--- begin PROVIDED PASSAGE ---

Comment 7 Michael 2005-11-26 02:08:25 UTC

I respectfully disagree with you Brian, removing the sync calls completely [i.e
letting .close, either when it finishes or when you do ctrl-c, do the sync once]
and resetting the variable that sync checks to see if a sync is needed in the
sync function speeds it up no end.

Who cares if it dies and you lose data? That'd be a bug that needs fixing, not a
reason to write bad code. It's a cache, not vital data - proven by the fact that
to test removing the sync's sped it up I've been deleting the files - what's the
point in syncing every write something that you can delete and it recreates it
anyway?

Besides, if it dies then the metadata for every category / ebuild after the one
it crashed on would need to be done. Same as if you just hit ctrl-c rather than
wait for the thing that's trying too hard to delete and write and delete and
write and delete and write the same data pointlessly hundreds of times] - in
short, if it crashes the previous syncs didn't help.

--- end PROVIDED PASSAGE ---
--- begin STORED ROWS ---

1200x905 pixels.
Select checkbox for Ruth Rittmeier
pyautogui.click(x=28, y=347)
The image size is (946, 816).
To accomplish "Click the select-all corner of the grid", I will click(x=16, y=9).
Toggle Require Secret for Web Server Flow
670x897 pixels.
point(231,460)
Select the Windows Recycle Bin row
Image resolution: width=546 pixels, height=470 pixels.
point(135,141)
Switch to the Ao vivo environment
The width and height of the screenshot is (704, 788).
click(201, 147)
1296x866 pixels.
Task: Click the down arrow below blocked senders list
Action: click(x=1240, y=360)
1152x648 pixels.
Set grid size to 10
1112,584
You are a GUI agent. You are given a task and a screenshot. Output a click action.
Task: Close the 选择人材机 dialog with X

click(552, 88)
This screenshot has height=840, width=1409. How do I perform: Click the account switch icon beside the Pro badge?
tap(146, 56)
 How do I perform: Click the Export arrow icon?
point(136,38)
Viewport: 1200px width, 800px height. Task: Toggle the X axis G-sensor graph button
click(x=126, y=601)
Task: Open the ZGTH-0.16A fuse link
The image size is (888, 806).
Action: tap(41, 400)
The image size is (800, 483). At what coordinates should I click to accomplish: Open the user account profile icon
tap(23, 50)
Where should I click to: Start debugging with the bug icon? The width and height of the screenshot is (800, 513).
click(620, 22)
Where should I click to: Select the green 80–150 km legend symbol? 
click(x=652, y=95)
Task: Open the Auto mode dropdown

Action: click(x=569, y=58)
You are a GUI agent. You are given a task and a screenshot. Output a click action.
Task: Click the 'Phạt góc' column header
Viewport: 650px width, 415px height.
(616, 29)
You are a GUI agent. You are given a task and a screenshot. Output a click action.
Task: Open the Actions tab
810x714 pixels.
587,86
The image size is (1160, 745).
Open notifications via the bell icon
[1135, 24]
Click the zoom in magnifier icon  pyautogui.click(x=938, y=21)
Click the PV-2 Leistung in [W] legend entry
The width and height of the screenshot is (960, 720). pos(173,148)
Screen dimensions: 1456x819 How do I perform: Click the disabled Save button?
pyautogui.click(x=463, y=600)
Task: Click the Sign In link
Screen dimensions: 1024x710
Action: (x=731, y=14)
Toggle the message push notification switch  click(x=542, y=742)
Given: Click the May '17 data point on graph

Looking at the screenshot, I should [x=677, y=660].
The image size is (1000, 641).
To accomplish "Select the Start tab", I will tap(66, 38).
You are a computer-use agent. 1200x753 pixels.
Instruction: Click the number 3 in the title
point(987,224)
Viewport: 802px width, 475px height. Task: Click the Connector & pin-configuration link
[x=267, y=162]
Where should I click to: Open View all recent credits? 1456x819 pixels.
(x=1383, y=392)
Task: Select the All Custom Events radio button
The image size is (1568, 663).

--- end STORED ROWS ---

» GIVEN TASK
Reproduce everything in the sync comment from "Besides, if it" down to "syncs didn't help.".

» WORKED SOLUTION
Besides, if it dies then the metadata for every category / ebuild after the one
it crashed on would need to be done. Same as if you just hit ctrl-c rather than
wait for the thing that's trying too hard to delete and write and delete and
write and delete and write the same data pointlessly hundreds of times] - in
short, if it crashes the previous syncs didn't help.